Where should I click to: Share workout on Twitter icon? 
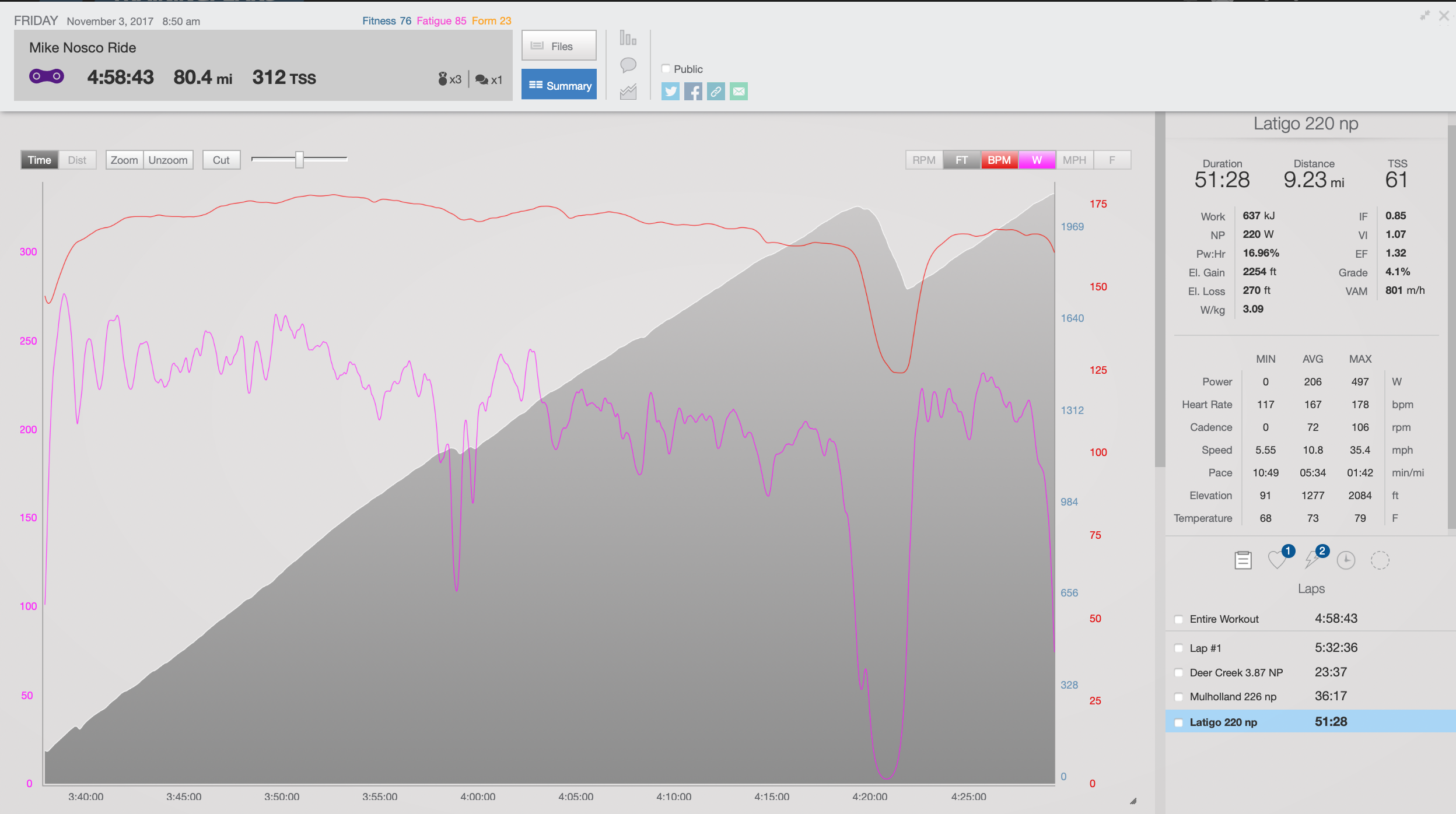[x=670, y=92]
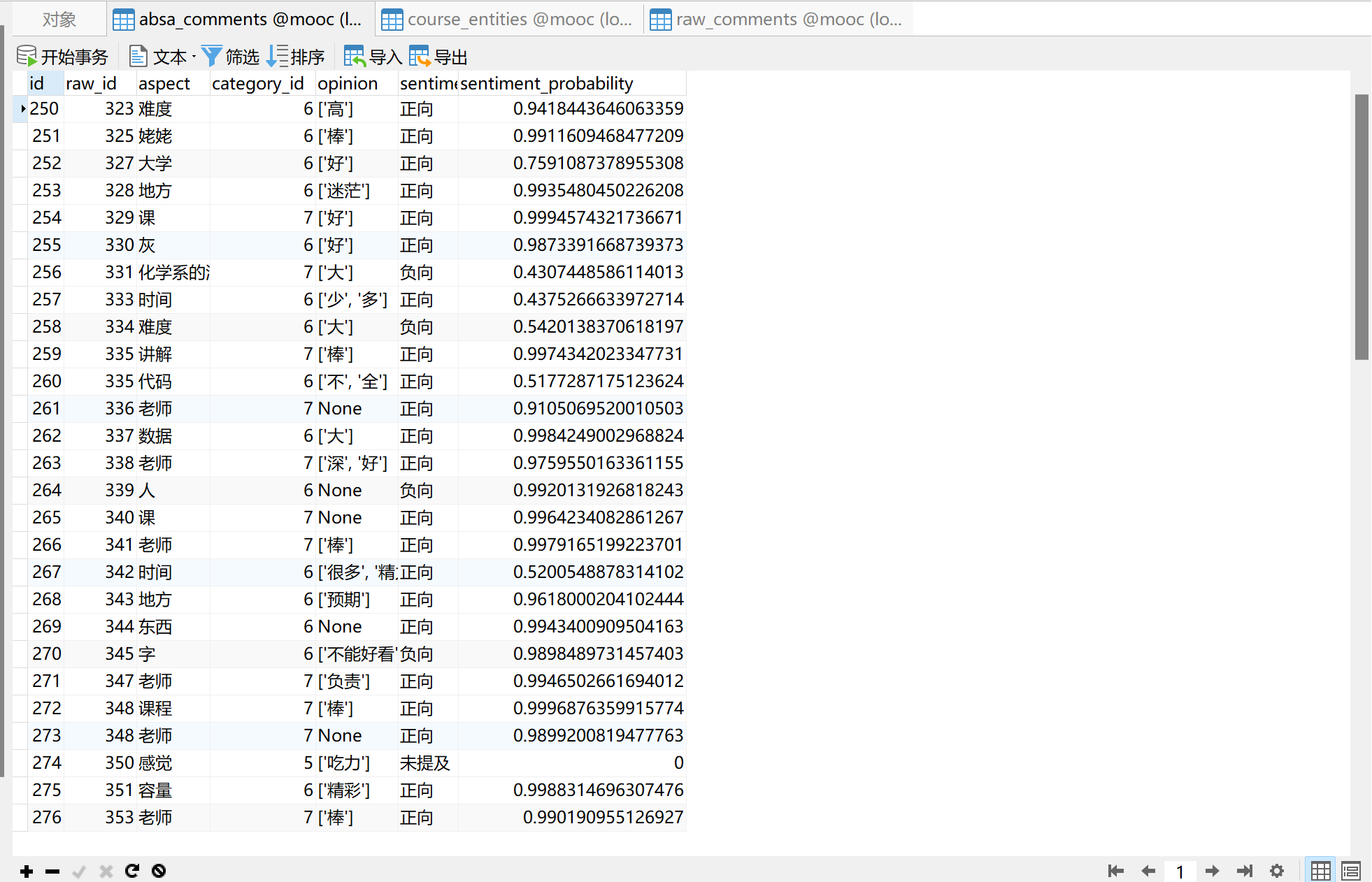Image resolution: width=1372 pixels, height=882 pixels.
Task: Switch to form view mode
Action: point(1351,871)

• Exercise brief:
Could you output the full set of entries exactly, skipping every picture?

• Task result:
Where should I click to: Share workout on Twitter icon? 
[x=670, y=92]
Image resolution: width=1372 pixels, height=882 pixels.
Task: Switch to form view mode
Action: point(1351,871)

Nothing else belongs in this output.